Task requirements: Output all of the records again, exactly as written.

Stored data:

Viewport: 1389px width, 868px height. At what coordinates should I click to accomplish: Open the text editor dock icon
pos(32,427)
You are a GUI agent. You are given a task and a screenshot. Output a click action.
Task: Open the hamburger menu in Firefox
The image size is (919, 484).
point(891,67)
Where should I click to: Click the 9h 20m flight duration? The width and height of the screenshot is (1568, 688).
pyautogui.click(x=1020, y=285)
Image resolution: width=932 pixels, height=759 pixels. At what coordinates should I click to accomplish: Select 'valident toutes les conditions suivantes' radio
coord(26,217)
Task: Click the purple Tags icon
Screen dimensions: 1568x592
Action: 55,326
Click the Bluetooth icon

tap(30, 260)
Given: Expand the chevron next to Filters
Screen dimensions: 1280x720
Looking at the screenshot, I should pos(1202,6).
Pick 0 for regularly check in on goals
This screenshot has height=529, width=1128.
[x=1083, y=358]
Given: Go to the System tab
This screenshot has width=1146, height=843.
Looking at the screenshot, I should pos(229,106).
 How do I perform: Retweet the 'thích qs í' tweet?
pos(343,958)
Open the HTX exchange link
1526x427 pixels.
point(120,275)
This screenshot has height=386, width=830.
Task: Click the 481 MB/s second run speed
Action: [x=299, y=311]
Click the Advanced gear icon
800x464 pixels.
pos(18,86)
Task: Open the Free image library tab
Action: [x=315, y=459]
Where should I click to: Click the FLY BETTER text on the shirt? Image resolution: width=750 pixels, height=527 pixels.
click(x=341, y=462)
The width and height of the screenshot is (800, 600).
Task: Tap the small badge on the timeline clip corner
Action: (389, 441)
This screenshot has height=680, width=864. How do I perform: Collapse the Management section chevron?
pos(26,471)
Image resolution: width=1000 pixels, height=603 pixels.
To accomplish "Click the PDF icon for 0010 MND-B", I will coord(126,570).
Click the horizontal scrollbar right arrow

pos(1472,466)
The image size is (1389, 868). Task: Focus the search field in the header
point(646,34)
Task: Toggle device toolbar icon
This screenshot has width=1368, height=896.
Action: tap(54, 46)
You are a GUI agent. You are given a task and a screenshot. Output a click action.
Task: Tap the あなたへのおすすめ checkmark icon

Your response:
Viewport: 1389px width, 868px height. At what coordinates should I click to accomplish: Open the text editor dock icon
pos(32,427)
You are a GUI agent. You are given a task and a screenshot. Output a click action.
Task: Open the hamburger menu in Firefox
The image size is (919, 484).
point(891,67)
Where should I click to: Click the 9h 20m flight duration? The width and height of the screenshot is (1568, 688).
pyautogui.click(x=1020, y=285)
Image resolution: width=932 pixels, height=759 pixels. At what coordinates should I click to accomplish: Select 'valident toutes les conditions suivantes' radio
coord(26,217)
Task: Click the purple Tags icon
Screen dimensions: 1568x592
Action: 55,326
Click the Bluetooth icon

tap(30, 260)
Given: Expand the chevron next to Filters
Screen dimensions: 1280x720
Looking at the screenshot, I should pos(1202,6).
Pick 0 for regularly check in on goals
This screenshot has height=529, width=1128.
[x=1083, y=358]
Given: Go to the System tab
This screenshot has width=1146, height=843.
Looking at the screenshot, I should pos(229,106).
 How do I perform: Retweet the 'thích qs í' tweet?
pos(343,958)
Open the HTX exchange link
1526x427 pixels.
point(120,275)
This screenshot has height=386, width=830.
Task: Click the 481 MB/s second run speed
Action: [x=299, y=311]
Click the Advanced gear icon
800x464 pixels.
pos(18,86)
Task: Open the Free image library tab
Action: [x=315, y=459]
Where should I click to: Click the FLY BETTER text on the shirt? Image resolution: width=750 pixels, height=527 pixels.
click(x=341, y=462)
The width and height of the screenshot is (800, 600).
Task: Tap the small badge on the timeline clip corner
Action: (389, 441)
This screenshot has height=680, width=864. How do I perform: Collapse the Management section chevron?
pos(26,471)
Image resolution: width=1000 pixels, height=603 pixels.
To accomplish "Click the PDF icon for 0010 MND-B", I will coord(126,570).
Click the horizontal scrollbar right arrow

pos(1472,466)
The image size is (1389, 868). Task: Focus the search field in the header
point(646,34)
Task: Toggle device toolbar icon
This screenshot has width=1368, height=896.
Action: tap(54, 46)
You are a GUI agent. You are given a task and a screenshot. Output a click action.
Task: Tap the あなたへのおすすめ checkmark icon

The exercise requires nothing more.